Scientists Find Evidence of an Active Tectonic System on the Moon

A study published in the journal Geology suggests the Moon has an active tectonic system, and may not be as inactive as initially thought.

A ridge system that runs along the near side of the Moon shows newly exposed rocks. The ridges could be evidence of active lunar tectonic processes, the researchers say, possibly echoing a long-ago impact that nearly shattered the Moon.

“There is an assumption that the Moon is long dead, but we continue to discover that this is not the case,” said Peter Schultz, a professor in the Department of Earth, Environmental and Planetary Sciences at Brown University and co-author of the research, published in the journal Geology.

“Based on this, it appears that the Moon may still be cracking and cracking, potentially today, and we can see the evidence on these ridges.”

Most of the Moon’s surface is covered by a regolith, a layer of crushed rock dust created by the constant bombardment of small meteorites and other impactors. Regolith-free areas where the Moon’s bedrock is exposed are very rare. But Adomas Valantinas, a graduate student at the University of Bern who led the research, used data from NASA’s Lunar Reconnaissance Orbiter (LRO) to detect strange naked places in and around the lunar maria, the big dark spots on the near side of the moon.

Infrared (upper left) and other images from NASA's Lunar Reconnaissance Orbiter revealed strange bare spots where the Moon's ubiquitous dust is missing. The spots suggest an active tectonic process. Image Credit: Brown University.
Infrared (upper left) and other images from NASA’s Lunar Reconnaissance Orbiter revealed strange bare spots where the Moon’s ubiquitous dust is missing. The spots suggest an active tectonic process. Image Credit: Brown University.

The researcher revealed that exposed blocks on the surface have a relatively short lifespan because regolith accumulation occurs constantly. So, when scientists do see them, there must be some explanation of how and why they were exposed in certain places.

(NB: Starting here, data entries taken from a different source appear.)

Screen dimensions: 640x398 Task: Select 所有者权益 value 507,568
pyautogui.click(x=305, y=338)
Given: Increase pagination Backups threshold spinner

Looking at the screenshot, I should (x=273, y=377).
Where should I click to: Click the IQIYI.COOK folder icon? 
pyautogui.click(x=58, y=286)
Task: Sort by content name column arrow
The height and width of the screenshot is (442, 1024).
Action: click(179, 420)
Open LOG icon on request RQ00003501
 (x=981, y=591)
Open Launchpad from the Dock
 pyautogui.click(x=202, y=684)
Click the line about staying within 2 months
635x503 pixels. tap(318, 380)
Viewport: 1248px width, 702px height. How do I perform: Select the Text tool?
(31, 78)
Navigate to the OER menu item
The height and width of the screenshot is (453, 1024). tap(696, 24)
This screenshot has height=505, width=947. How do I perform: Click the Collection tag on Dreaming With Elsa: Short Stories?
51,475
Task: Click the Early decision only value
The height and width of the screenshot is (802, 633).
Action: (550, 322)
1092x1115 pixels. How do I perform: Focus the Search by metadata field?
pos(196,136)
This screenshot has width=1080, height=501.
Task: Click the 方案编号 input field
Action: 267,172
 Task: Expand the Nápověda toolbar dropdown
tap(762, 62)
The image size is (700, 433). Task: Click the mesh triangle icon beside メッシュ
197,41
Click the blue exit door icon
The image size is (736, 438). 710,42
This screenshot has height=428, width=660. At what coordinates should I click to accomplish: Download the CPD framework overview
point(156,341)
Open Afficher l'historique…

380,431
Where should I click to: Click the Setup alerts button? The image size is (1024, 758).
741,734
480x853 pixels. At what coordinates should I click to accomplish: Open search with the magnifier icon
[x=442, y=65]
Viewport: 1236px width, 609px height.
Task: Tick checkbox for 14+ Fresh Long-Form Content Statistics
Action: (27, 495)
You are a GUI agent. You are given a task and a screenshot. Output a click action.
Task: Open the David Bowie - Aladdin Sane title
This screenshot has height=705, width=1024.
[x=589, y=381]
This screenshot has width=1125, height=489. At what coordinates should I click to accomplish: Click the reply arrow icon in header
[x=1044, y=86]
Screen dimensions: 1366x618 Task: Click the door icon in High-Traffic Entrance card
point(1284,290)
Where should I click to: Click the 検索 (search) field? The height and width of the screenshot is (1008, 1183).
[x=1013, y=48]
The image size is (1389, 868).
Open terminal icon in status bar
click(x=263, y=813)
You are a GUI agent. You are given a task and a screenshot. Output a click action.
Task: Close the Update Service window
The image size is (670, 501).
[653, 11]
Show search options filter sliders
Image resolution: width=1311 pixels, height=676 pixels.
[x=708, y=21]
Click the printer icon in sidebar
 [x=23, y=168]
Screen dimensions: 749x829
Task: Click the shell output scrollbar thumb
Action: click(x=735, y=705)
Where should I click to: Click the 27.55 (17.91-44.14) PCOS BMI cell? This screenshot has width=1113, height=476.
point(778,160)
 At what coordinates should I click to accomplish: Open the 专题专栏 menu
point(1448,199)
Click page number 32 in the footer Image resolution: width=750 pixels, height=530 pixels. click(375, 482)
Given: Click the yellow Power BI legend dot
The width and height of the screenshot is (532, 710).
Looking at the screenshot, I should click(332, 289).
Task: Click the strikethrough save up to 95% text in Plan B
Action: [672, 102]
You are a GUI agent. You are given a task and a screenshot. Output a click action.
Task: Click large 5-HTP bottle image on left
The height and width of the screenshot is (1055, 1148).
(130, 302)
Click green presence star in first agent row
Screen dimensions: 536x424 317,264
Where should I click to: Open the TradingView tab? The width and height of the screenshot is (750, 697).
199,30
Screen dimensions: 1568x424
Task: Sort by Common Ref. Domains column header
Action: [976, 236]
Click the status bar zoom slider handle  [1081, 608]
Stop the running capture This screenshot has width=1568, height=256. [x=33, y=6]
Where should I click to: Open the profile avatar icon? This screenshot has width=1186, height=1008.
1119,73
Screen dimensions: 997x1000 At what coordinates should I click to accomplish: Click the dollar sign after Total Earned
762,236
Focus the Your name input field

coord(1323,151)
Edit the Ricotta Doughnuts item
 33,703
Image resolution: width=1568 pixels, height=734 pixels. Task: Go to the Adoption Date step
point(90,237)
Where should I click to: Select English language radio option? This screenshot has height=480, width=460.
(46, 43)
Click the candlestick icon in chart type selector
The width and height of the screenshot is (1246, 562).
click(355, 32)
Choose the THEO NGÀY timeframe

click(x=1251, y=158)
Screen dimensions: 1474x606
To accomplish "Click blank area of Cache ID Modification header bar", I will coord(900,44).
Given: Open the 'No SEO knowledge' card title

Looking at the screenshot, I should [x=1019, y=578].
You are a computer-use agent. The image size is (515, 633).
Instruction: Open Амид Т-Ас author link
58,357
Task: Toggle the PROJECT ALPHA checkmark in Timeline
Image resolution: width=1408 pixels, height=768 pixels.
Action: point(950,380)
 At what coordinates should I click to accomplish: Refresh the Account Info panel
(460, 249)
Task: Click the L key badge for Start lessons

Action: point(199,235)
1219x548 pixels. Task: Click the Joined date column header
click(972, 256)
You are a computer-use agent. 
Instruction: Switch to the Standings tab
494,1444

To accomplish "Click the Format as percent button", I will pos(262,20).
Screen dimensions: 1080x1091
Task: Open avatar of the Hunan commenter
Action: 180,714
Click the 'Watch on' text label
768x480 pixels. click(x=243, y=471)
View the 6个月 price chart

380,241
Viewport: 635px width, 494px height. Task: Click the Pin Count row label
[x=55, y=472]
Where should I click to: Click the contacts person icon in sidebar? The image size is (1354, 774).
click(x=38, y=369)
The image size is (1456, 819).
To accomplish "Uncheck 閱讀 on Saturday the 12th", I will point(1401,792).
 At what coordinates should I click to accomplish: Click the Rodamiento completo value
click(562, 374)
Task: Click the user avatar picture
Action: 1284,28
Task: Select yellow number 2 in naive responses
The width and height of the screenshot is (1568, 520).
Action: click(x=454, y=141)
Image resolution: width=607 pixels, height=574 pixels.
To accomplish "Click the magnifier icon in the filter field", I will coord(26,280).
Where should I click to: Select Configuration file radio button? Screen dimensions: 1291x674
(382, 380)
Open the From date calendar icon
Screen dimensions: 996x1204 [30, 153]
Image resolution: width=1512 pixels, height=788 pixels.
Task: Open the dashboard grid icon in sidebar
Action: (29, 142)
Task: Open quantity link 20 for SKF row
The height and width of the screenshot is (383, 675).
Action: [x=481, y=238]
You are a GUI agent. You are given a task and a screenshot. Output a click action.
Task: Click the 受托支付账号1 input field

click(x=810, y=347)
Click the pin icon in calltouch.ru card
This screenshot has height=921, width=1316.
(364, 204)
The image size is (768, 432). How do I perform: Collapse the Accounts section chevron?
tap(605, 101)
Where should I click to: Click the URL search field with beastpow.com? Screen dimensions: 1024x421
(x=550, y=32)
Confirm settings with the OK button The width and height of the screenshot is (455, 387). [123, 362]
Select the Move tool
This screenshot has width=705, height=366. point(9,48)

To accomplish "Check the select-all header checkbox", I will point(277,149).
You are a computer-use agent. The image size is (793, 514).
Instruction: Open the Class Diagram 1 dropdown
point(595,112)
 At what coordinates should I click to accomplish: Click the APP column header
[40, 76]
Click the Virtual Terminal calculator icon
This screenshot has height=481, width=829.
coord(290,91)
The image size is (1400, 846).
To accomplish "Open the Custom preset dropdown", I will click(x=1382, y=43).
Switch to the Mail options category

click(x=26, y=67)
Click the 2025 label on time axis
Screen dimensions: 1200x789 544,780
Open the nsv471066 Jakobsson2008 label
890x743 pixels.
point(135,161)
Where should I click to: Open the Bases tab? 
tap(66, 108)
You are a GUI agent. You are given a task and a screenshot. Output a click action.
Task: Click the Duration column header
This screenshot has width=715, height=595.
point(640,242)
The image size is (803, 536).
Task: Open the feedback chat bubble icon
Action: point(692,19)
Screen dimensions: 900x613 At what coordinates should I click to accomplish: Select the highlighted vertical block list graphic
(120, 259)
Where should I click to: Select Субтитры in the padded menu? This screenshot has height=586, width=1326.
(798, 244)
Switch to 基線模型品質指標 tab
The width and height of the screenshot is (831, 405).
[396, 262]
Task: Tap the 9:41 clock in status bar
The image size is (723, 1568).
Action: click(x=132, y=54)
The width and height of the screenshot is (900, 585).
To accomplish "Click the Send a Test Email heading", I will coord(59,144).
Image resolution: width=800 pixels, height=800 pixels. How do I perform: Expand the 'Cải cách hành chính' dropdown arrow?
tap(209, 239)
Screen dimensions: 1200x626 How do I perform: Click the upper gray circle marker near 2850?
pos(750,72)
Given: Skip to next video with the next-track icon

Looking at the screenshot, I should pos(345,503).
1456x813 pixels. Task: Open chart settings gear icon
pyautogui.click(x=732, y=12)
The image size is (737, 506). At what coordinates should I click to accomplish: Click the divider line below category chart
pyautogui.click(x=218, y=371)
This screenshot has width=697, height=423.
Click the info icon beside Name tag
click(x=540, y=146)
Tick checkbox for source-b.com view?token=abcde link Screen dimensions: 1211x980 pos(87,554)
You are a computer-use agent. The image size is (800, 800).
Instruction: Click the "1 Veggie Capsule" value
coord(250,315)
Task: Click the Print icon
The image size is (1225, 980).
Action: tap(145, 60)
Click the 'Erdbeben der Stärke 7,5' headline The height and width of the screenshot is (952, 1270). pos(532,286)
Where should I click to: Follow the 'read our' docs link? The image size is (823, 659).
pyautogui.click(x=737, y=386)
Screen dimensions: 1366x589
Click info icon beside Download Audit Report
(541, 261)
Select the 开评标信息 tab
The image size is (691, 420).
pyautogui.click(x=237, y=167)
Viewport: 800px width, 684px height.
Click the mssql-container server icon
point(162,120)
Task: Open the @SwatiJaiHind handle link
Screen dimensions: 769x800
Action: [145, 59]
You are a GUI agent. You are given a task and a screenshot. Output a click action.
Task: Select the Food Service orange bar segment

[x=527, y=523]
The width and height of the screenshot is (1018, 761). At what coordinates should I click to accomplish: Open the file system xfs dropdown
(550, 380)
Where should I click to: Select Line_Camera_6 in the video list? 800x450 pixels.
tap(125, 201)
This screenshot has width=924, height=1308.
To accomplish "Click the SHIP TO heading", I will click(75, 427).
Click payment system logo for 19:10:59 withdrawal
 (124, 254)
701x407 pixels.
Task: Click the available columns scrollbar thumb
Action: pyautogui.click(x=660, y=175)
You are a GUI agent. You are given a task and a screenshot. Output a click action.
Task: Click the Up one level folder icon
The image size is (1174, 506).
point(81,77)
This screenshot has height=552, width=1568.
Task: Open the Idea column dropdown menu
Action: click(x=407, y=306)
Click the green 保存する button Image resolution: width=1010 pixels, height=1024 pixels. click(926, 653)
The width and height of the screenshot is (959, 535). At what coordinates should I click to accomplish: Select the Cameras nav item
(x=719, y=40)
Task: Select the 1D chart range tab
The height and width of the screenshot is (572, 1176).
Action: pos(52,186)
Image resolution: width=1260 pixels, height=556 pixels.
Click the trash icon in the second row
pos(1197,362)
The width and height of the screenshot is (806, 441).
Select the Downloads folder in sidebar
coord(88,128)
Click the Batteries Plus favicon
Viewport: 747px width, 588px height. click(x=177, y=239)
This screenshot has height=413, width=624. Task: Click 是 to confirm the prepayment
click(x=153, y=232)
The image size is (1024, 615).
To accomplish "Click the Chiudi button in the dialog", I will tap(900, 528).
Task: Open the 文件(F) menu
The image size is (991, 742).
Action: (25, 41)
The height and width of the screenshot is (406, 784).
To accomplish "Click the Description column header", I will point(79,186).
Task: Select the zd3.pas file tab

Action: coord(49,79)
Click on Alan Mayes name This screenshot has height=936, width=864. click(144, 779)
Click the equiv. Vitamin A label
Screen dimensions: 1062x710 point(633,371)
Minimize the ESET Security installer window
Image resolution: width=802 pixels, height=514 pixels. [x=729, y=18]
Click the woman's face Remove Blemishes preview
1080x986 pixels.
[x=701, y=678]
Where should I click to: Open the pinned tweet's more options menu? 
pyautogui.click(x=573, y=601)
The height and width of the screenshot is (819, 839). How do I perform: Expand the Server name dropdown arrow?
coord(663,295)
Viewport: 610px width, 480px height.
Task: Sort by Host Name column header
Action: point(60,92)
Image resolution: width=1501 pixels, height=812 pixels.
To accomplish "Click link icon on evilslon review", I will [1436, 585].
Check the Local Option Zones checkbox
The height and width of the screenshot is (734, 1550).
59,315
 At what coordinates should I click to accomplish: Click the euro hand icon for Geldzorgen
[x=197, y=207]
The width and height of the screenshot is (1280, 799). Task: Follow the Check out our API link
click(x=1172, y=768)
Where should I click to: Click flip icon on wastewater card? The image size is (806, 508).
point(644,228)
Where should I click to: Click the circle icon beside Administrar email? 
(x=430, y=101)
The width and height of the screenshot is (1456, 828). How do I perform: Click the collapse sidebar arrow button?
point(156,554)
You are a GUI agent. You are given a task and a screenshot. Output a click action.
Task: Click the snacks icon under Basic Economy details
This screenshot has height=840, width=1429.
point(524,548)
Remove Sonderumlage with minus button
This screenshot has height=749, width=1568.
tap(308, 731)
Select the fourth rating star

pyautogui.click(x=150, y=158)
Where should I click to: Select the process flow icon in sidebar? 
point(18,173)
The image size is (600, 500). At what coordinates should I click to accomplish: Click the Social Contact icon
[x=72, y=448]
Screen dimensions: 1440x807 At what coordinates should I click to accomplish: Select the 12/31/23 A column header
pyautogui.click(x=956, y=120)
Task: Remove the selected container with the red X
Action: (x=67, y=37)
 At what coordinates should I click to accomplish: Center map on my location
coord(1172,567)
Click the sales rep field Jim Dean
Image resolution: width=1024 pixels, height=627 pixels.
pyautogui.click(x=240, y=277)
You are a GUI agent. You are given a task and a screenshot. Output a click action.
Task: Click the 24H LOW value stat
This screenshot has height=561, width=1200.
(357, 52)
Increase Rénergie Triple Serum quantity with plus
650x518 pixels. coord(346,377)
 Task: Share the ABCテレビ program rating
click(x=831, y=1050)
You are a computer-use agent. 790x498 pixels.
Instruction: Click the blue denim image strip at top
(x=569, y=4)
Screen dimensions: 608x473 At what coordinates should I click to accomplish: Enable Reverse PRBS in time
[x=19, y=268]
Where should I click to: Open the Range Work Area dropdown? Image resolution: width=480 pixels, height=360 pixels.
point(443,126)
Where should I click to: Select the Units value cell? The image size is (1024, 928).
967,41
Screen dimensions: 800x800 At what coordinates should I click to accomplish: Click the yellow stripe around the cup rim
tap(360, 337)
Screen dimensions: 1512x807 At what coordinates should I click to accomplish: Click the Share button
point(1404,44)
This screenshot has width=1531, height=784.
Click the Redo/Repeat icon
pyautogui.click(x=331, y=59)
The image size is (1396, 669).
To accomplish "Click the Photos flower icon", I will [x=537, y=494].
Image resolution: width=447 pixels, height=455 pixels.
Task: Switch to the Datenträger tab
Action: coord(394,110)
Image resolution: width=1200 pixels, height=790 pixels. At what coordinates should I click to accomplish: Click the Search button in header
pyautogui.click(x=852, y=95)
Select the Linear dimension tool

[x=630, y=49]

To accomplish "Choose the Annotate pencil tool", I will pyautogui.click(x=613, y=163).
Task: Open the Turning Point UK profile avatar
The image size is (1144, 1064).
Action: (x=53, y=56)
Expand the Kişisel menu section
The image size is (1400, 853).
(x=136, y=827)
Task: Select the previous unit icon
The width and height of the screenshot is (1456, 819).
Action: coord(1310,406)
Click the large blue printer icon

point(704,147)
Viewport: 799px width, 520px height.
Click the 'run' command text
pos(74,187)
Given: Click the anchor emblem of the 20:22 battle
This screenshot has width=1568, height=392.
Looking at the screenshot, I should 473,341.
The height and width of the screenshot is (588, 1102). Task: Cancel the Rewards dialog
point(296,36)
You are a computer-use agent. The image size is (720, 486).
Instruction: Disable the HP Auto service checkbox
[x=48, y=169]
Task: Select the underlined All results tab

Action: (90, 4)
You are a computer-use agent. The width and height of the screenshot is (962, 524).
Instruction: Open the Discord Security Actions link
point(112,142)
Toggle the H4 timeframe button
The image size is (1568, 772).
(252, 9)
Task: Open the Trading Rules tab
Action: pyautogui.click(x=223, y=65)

For the study, Valantinas used the LRO Diviner instrument, which measures the temperature of the lunar surface. Just as concrete-covered cities on Earth retain more heat than the countryside, the bedrock and block layers on the Moon stay warmer during the lunar night than regolith-covered surfaces. Using Diviner’s observations, Valantinas discovered more than 500 patches of exposed bedrock on narrow ridges following a pattern across the moon-side Maria.

Schultz says some ridges covered with exposed bedrock have been seen before. But those ridges were at the edges of the old lava-filled impact basins and could be explained by the continuous fall in response to the weight caused by the lava fill. But this new study found that the most active ridges are related to a mysterious system of tectonic features (ridges and faults) on the near lunar side, unrelated to lava-filled basins and other young faults running through the highlands.

“The distribution that we found here begs for a different explanation,” Schultz said.

To understand what they were looking at, Valantinas and Schultz mapped all the exposures revealed in the Diviner data and found an interesting correlation. In 2014, NASA’s GRAIL mission found a network of ancient cracks in the Moon’s crust. Those cracks became channels through which magma flowed to the Moon’s surface to form deep intrusions. Valantinas and Schultz demonstrated that the block ridges seemed to align perfectly with the deep intrusions revealed by GRAIL. “It’s almost a one-to-one correlation,” said Schultz. “That makes us think that what we are seeing is a continuous process driven by things that happen inside the Moon.”

In other words, Earth’s Moon may not be as desolate and dead as previously thought.

The scientists refer to their discovery as ANTS, which stands for Active Nearside Tectonic System. The researchers believe that the ANTS was actually set in motion billions of years ago with a giant impact on the Moon’s far side.

“This looks like the ridges responded to something that happened 4.3 billion years ago,” Schultz explained. “Giant impacts have long-lasting effects. The Moon has a long memory.  What we’re seeing on the surface today is testimony to its long memory and secrets it still holds.”